Exercise aim:
Give an exact copy of every entry.
Available records below:
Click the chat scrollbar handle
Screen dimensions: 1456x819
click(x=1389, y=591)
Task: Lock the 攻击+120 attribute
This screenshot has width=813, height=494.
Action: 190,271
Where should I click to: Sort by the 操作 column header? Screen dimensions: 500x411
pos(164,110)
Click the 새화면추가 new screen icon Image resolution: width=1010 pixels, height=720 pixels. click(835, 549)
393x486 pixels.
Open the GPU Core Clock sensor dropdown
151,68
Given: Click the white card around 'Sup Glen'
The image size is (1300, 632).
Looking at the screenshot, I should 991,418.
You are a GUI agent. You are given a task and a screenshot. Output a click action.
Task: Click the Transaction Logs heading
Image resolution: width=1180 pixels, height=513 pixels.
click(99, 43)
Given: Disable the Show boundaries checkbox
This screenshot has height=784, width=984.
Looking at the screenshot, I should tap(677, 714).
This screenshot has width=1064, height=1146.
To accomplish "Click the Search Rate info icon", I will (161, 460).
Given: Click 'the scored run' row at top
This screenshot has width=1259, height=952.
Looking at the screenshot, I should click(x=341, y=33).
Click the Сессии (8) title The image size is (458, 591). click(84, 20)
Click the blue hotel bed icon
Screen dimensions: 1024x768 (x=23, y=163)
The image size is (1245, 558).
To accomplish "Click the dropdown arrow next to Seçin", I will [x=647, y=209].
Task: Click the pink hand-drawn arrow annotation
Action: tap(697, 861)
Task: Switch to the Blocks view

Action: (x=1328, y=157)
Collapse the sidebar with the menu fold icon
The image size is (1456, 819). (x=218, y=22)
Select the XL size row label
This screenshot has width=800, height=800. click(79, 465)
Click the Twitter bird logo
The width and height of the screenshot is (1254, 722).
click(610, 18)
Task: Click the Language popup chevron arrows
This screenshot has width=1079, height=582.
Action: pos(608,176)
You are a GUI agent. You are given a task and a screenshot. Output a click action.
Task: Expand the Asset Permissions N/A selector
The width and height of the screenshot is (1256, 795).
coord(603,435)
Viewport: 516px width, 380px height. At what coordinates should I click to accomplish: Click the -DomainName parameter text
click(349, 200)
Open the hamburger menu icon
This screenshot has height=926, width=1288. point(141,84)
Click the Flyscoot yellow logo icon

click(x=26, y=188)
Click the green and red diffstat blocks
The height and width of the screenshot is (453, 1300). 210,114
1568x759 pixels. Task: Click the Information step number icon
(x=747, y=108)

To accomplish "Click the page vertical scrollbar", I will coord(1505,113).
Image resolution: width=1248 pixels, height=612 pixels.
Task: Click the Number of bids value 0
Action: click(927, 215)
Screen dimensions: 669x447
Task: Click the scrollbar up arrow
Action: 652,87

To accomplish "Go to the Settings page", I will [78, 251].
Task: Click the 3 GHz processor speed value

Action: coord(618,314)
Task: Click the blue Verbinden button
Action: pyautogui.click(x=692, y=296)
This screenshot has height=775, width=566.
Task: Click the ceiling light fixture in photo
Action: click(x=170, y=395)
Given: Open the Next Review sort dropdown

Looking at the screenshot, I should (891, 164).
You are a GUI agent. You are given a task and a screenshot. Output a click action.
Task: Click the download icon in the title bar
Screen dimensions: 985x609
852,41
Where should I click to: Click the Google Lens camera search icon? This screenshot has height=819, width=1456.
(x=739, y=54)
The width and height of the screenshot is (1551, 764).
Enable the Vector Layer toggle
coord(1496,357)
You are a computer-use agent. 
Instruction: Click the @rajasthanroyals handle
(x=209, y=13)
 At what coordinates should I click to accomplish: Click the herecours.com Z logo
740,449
End of Available records.
Answer section:
Click the chat scrollbar handle
Screen dimensions: 1456x819
click(x=1389, y=591)
Task: Lock the 攻击+120 attribute
This screenshot has width=813, height=494.
Action: 190,271
Where should I click to: Sort by the 操作 column header? Screen dimensions: 500x411
pos(164,110)
Click the 새화면추가 new screen icon Image resolution: width=1010 pixels, height=720 pixels. click(835, 549)
393x486 pixels.
Open the GPU Core Clock sensor dropdown
151,68
Given: Click the white card around 'Sup Glen'
The image size is (1300, 632).
Looking at the screenshot, I should 991,418.
You are a GUI agent. You are given a task and a screenshot. Output a click action.
Task: Click the Transaction Logs heading
Image resolution: width=1180 pixels, height=513 pixels.
click(99, 43)
Given: Disable the Show boundaries checkbox
This screenshot has height=784, width=984.
Looking at the screenshot, I should tap(677, 714).
This screenshot has width=1064, height=1146.
To accomplish "Click the Search Rate info icon", I will (161, 460).
Given: Click 'the scored run' row at top
This screenshot has width=1259, height=952.
Looking at the screenshot, I should click(x=341, y=33).
Click the Сессии (8) title The image size is (458, 591). click(84, 20)
Click the blue hotel bed icon
Screen dimensions: 1024x768 (x=23, y=163)
The image size is (1245, 558).
To accomplish "Click the dropdown arrow next to Seçin", I will [x=647, y=209].
Task: Click the pink hand-drawn arrow annotation
Action: tap(697, 861)
Task: Switch to the Blocks view

Action: (x=1328, y=157)
Collapse the sidebar with the menu fold icon
The image size is (1456, 819). (x=218, y=22)
Select the XL size row label
This screenshot has width=800, height=800. click(79, 465)
Click the Twitter bird logo
The width and height of the screenshot is (1254, 722).
click(610, 18)
Task: Click the Language popup chevron arrows
This screenshot has width=1079, height=582.
Action: pos(608,176)
You are a GUI agent. You are given a task and a screenshot. Output a click action.
Task: Expand the Asset Permissions N/A selector
The width and height of the screenshot is (1256, 795).
coord(603,435)
Viewport: 516px width, 380px height. At what coordinates should I click to accomplish: Click the -DomainName parameter text
click(349, 200)
Open the hamburger menu icon
This screenshot has height=926, width=1288. point(141,84)
Click the Flyscoot yellow logo icon

click(x=26, y=188)
Click the green and red diffstat blocks
The height and width of the screenshot is (453, 1300). 210,114
1568x759 pixels. Task: Click the Information step number icon
(x=747, y=108)

To accomplish "Click the page vertical scrollbar", I will coord(1505,113).
Image resolution: width=1248 pixels, height=612 pixels.
Task: Click the Number of bids value 0
Action: click(927, 215)
Screen dimensions: 669x447
Task: Click the scrollbar up arrow
Action: 652,87

To accomplish "Go to the Settings page", I will [78, 251].
Task: Click the 3 GHz processor speed value

Action: coord(618,314)
Task: Click the blue Verbinden button
Action: pyautogui.click(x=692, y=296)
This screenshot has height=775, width=566.
Task: Click the ceiling light fixture in photo
Action: click(x=170, y=395)
Given: Open the Next Review sort dropdown

Looking at the screenshot, I should (891, 164).
You are a GUI agent. You are given a task and a screenshot. Output a click action.
Task: Click the download icon in the title bar
Screen dimensions: 985x609
852,41
Where should I click to: Click the Google Lens camera search icon? This screenshot has height=819, width=1456.
(x=739, y=54)
The width and height of the screenshot is (1551, 764).
Enable the Vector Layer toggle
coord(1496,357)
You are a computer-use agent. 
Instruction: Click the @rajasthanroyals handle
(x=209, y=13)
 At what coordinates should I click to accomplish: Click the herecours.com Z logo
740,449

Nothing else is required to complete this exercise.